In a sharply reasoned order, the judge denied Medicredit’s motion to exclude the opinion testimony of the plaintiffs’ class notice expert. And this ruling may clear the way for the plaintiffs’ class certification efforts.

Let’s break it down.

The plaintiffs allege Medicredit placed robocalls to wrong numbers—cellphones of individuals who did not owe a debt—in violation of the TCPA. The plaintiffs seek a nationwide class covering calls from September 2018 onward. To support this, they retained Peak, VP at Verita Global, to explain as to how notice would be effectuated if the class is certified.
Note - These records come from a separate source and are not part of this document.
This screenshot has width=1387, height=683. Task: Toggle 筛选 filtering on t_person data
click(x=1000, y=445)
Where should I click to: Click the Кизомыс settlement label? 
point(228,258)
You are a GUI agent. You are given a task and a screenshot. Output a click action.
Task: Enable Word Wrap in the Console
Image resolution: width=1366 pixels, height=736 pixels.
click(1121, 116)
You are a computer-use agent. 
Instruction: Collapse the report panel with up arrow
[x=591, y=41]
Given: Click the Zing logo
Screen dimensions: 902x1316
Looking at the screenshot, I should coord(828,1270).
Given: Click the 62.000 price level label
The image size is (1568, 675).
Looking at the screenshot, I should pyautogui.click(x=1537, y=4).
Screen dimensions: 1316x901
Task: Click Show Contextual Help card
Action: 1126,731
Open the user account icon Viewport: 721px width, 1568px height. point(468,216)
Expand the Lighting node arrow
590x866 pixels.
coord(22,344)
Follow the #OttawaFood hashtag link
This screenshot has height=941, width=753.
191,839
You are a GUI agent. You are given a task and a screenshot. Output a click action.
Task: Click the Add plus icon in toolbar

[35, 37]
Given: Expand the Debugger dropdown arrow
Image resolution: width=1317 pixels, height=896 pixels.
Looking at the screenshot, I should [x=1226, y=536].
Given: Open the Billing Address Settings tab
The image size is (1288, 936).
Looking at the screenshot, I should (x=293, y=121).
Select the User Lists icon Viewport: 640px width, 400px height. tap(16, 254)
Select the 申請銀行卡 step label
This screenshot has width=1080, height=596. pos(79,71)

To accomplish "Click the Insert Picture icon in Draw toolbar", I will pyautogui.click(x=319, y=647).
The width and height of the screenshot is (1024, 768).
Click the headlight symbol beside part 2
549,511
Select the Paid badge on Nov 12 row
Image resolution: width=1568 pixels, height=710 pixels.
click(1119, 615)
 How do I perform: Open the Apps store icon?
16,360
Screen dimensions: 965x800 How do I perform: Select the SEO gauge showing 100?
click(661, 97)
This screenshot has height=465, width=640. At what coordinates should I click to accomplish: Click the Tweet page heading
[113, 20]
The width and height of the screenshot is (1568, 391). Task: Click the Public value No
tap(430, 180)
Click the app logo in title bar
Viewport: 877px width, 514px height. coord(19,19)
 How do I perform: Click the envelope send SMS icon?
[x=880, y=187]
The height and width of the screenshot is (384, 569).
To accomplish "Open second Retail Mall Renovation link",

Medicredit argued Peak was unqualified because she does not personally conduct data analytics. The Court rejected this argument. The court noted that Peak has 20+ years of notice experience and access to Verita’s data-analytic team. The judge further explained that ignoring the fact that executives rely on support staff ignores the “structural realities of the workplace.”

Medicredit further argued that reverse-lookup methodology is imprecise. The court disagreed, validating the specific process of providing wrong numbers to aggregators such as PacificEast, Nexxa, or LexisNexis. The court explained that Peak is not required to guarantee perfect accuracy and that a success rate of at least 70% is considered high and sufficient according to the Judges’ Class Action Notice and Claims Process Checklist published by the Federal Judicial Center.

The judge also found that Peak’s testimony is relevant to ascertainability and manageability based on accepted industry standards. Under the Eighth Circuit’s precedent in Sandusky Wellness Ctr., LLC v. Medtox Sci., Inc., call logs provide “objective criteria” to ascertain a class.

Thus, after explicitly applying Rule 702 standards (Testimony by Expert Witnesses)the court found Peak’s methodology admissible by a preponderance of the evidence.

If you are defending TCPA cases, take note: attacking notice experts on “ascertainability” grounds is a difficult argument in the Eighth Circuit.